(What you will do): Return the lines of the data below exactly. Start at the first and end with the line containing "Given: Open the shopping cart icon".

(Stored data entries):
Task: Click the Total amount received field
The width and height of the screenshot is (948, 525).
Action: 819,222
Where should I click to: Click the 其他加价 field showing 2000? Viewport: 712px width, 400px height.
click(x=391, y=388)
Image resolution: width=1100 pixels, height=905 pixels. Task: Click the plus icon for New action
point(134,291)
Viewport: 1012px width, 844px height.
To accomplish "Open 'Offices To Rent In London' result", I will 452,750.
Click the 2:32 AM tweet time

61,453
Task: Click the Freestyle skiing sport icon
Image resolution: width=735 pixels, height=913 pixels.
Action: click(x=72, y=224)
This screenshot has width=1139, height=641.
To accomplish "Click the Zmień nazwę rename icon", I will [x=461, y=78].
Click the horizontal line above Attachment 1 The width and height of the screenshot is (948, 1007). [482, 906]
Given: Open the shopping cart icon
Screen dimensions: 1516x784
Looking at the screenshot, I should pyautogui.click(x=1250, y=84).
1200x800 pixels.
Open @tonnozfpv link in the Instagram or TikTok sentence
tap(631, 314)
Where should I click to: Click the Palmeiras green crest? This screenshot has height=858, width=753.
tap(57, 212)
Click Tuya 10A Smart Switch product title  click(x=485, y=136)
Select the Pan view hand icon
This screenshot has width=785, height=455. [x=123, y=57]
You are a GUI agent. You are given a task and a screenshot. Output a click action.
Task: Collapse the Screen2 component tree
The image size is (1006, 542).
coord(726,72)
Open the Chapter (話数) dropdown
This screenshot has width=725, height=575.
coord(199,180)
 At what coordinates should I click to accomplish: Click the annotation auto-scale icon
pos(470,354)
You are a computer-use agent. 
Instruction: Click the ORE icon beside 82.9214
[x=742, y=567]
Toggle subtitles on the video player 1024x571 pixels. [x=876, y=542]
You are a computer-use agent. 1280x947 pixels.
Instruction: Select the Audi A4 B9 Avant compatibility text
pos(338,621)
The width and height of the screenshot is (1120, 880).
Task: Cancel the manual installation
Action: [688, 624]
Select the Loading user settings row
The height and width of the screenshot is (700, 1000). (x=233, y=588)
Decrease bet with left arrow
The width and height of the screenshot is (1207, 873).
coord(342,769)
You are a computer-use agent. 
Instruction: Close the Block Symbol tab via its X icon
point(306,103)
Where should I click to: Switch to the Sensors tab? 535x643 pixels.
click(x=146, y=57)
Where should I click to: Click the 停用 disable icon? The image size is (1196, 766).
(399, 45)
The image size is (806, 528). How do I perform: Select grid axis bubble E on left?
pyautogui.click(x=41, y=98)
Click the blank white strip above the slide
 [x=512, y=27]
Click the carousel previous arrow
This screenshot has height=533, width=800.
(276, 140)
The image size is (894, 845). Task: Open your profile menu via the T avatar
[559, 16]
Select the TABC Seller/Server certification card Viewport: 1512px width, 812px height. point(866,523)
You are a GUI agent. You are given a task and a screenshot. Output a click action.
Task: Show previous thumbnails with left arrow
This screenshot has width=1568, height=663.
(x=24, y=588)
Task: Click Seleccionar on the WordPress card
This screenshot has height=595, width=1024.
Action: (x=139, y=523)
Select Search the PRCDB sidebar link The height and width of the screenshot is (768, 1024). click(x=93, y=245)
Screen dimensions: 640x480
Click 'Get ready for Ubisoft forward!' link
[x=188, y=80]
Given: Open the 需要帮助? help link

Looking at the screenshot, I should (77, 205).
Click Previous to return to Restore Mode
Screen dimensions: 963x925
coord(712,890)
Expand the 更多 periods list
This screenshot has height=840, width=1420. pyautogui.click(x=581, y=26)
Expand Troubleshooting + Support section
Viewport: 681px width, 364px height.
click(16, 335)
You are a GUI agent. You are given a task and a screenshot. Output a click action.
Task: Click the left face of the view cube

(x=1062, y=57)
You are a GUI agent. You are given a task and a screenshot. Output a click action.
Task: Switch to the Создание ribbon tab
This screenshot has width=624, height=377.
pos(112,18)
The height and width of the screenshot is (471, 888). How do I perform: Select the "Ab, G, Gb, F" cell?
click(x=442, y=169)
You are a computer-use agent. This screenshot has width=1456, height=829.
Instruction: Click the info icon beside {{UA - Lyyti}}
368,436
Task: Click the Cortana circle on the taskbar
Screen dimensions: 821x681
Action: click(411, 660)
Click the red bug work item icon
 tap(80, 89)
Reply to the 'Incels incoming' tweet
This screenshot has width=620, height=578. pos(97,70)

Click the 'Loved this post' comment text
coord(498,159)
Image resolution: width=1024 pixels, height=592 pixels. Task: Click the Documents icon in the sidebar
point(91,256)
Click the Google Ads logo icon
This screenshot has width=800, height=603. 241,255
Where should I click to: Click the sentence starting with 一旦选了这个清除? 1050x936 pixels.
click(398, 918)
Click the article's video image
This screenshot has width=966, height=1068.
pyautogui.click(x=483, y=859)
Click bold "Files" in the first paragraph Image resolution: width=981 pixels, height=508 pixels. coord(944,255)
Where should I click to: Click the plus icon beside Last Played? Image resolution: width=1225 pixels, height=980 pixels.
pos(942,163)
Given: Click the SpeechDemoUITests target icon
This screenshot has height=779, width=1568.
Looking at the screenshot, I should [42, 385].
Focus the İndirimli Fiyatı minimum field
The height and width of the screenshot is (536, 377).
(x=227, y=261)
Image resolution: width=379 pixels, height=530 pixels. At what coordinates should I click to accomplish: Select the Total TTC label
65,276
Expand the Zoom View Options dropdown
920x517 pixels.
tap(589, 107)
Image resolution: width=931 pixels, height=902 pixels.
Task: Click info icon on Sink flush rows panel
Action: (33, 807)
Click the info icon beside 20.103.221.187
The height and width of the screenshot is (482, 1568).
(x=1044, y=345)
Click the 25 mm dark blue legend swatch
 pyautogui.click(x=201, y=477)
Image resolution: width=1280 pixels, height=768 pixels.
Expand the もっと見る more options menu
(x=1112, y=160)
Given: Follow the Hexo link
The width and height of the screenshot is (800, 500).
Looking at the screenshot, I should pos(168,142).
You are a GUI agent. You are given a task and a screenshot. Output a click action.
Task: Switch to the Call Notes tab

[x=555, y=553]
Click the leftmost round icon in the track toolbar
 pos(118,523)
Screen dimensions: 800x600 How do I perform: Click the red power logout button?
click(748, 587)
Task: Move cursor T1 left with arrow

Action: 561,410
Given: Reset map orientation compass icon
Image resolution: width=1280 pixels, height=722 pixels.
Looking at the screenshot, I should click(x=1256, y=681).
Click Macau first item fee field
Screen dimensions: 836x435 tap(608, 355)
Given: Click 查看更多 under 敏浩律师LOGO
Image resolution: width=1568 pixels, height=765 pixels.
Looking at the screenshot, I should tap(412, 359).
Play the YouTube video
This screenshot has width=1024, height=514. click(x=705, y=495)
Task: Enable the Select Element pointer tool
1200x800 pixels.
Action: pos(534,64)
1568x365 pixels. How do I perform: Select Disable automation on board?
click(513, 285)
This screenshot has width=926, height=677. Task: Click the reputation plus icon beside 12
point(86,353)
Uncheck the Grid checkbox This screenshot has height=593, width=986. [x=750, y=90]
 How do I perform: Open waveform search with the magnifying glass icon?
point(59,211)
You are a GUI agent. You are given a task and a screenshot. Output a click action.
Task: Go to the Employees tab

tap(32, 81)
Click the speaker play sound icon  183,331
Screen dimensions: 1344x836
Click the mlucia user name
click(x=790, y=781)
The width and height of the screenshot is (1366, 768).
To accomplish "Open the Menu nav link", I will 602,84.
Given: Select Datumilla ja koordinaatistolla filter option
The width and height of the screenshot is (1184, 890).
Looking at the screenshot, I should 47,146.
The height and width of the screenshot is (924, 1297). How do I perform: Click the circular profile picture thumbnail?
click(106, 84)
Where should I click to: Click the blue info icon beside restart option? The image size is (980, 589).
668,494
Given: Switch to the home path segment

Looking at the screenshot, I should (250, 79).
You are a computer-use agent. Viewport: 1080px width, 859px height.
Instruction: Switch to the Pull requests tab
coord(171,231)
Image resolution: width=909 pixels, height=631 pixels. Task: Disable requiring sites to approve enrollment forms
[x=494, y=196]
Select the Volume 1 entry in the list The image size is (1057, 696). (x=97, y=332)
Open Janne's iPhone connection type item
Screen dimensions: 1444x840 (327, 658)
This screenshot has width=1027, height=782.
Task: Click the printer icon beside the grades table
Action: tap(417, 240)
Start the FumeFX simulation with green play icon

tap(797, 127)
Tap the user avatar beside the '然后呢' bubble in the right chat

(Output of the task):
Task: Click the Total amount received field
The width and height of the screenshot is (948, 525).
Action: 819,222
Where should I click to: Click the 其他加价 field showing 2000? Viewport: 712px width, 400px height.
click(x=391, y=388)
Image resolution: width=1100 pixels, height=905 pixels. Task: Click the plus icon for New action
point(134,291)
Viewport: 1012px width, 844px height.
To accomplish "Open 'Offices To Rent In London' result", I will 452,750.
Click the 2:32 AM tweet time

61,453
Task: Click the Freestyle skiing sport icon
Image resolution: width=735 pixels, height=913 pixels.
Action: click(x=72, y=224)
This screenshot has width=1139, height=641.
To accomplish "Click the Zmień nazwę rename icon", I will [x=461, y=78].
Click the horizontal line above Attachment 1 The width and height of the screenshot is (948, 1007). [482, 906]
Given: Open the shopping cart icon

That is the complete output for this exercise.